GW Announces Initiative to Strengthen Disaster Resilience in Developing Countries

The interdisciplinary effort will combine education, research and training to help local leaders respond to natural and man-made disasters.

January 13, 2017

A multimillion-dollar initiative at the George Washington University will combine education and research with on-the-ground training programs in developing countries to prepare local leaders to respond to and recover from disasters.

The new program based in GW’s Elliott School of International Affairs will operate projects in more than a dozen countries to improve disaster resilience when nations face conflict, extreme weather, terrorism or other natural and man-made disasters.

The Initiative for Disaster Resilience and Humanitarian Affairs is an interdisciplinary effort bringing three experts to GW to expand efforts to educate, train and equip leaders worldwide to prevent, prepare and respond to disasters.

Disaster resilience addresses immediate needs in an area and provides a plan for how local leaders will learn and respond to future disasters and improve capacity to support themselves.

Ky Luu, J.D. ’00, leads the initiative. Mr. Luu previously founded the Disaster Resilience Leadership Academy at Tulane University, which will collaborate with the new GW initiative. Mr. Luu also directed the U.S. Agency for International Development’s Office of U.S. Foreign Disaster Assistance.

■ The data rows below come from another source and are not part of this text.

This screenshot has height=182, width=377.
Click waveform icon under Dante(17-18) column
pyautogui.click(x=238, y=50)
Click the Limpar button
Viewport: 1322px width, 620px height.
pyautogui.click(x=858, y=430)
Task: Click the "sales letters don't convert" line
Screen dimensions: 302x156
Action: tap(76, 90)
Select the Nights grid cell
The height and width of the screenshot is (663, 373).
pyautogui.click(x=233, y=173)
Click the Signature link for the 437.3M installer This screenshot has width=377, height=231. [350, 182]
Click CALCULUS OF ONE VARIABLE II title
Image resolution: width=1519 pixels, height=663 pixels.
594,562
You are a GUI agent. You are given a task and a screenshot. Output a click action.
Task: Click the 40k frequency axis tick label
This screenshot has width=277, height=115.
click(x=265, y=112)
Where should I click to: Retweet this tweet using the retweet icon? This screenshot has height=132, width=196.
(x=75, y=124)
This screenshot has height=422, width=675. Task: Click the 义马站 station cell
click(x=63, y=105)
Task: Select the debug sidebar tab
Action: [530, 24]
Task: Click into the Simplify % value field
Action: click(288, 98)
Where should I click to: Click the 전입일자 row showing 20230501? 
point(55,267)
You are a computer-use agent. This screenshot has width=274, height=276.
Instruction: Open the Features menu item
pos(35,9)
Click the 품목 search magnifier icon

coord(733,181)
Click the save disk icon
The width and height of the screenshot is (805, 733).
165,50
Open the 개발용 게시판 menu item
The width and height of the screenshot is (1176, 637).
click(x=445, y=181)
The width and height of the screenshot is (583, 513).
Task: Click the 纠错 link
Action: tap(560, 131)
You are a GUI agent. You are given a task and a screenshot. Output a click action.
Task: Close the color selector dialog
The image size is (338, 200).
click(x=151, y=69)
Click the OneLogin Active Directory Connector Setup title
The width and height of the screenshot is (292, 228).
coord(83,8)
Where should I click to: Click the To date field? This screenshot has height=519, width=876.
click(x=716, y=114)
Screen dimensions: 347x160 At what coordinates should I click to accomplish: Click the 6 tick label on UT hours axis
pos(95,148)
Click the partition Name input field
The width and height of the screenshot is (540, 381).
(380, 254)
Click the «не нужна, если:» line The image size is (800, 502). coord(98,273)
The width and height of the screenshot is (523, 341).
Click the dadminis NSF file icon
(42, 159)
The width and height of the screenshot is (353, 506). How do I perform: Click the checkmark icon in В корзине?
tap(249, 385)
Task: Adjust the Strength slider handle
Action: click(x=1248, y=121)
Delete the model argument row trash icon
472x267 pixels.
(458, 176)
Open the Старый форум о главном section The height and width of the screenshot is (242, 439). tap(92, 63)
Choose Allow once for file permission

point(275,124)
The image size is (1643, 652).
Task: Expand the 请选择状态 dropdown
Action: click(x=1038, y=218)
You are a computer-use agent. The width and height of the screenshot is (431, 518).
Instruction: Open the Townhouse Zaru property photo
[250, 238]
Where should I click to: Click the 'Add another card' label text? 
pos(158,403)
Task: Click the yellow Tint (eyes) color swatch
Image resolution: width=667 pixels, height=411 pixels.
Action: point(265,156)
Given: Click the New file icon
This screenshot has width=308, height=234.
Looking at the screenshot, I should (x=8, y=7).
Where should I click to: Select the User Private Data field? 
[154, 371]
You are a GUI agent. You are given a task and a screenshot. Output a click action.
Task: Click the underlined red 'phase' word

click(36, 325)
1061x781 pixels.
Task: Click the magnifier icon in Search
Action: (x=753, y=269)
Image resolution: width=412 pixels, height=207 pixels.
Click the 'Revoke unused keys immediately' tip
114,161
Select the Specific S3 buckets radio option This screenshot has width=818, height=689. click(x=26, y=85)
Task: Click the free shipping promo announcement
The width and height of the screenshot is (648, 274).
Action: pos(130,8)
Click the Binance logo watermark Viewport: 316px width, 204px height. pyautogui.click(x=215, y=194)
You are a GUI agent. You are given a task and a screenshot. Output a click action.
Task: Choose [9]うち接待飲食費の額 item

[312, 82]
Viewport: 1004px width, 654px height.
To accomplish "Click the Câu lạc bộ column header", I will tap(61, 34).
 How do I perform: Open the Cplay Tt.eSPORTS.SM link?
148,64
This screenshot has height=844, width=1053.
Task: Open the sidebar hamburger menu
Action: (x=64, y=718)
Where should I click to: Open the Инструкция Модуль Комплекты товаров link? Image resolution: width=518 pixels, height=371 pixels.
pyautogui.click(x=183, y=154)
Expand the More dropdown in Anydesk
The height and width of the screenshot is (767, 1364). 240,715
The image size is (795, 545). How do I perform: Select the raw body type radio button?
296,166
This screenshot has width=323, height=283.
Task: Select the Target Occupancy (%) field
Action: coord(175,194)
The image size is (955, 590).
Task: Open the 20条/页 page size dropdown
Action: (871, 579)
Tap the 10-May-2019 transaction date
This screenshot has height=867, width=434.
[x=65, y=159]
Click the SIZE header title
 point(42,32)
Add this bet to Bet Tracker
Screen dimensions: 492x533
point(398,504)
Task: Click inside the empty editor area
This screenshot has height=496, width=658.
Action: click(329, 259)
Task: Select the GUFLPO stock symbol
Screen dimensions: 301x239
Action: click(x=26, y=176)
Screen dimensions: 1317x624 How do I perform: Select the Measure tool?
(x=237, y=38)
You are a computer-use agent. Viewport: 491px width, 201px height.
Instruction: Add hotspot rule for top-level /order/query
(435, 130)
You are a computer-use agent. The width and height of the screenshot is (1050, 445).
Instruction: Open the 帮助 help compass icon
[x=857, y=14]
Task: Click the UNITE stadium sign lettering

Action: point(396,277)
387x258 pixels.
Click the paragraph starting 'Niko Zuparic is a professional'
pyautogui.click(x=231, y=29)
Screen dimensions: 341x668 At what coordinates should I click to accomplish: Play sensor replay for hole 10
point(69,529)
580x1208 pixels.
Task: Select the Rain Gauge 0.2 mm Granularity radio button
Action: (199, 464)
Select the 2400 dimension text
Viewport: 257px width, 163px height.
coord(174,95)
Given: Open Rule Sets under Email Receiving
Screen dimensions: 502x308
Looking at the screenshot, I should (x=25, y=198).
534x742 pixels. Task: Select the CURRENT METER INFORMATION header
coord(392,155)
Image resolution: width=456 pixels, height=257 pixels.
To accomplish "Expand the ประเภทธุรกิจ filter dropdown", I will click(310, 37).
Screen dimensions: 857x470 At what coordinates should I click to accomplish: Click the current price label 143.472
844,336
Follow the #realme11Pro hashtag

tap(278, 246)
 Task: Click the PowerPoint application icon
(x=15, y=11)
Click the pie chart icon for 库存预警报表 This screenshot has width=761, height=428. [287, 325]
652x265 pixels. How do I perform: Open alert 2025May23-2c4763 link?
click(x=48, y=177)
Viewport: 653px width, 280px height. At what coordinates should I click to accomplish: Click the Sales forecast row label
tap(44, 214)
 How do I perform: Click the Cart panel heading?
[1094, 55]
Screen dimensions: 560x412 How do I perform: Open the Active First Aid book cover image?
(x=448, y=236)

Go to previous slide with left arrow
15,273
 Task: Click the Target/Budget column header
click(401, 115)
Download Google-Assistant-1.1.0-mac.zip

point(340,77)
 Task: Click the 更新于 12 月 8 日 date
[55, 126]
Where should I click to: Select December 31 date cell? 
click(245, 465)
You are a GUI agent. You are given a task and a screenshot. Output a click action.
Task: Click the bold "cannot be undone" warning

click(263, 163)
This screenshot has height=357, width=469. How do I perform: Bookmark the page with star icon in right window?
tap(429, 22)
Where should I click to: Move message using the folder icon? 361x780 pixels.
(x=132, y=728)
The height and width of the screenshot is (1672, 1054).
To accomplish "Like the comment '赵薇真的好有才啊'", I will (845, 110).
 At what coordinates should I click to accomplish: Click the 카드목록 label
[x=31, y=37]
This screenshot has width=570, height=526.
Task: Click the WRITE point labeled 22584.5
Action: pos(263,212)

“Today we live in a world where five times more people are affected by disasters than a generation ago, and armed conflict and terrorism have forced more than 65 million people from their homes,” Mr. Luu said.

“Our current operational model where we are dependent on international actors to intervene in humanitarian crises in Syria, Nigeria and South Sudan is not sustainable," he said. "There is an urgent need to build the capacity of local stakeholders to become viable partners for the international community in the short term and to assume a leadership role in setting the priorities and policies that will reduce disaster risks and promote humanitarian principles and practices in the long term.”

A large part of the initiative’s work involves research to better understand the social, economic, environmental and infrastructure factors that enable communities to withstand and respond to disasters such as droughts, floods, hurricanes and conflicts.

The initiative also convenes and facilitates leadership training to address root causes of vulnerability to strengthen disaster resilience across 14 countries in Africa, Southeast Asia and South America. Initiative staff members work closely with Makerere University in Uganda's capital, Kampala, and with the ResilientAfrica Network, a U.S. Agency for International Development-funded partnership working to strengthen resilience in African communities.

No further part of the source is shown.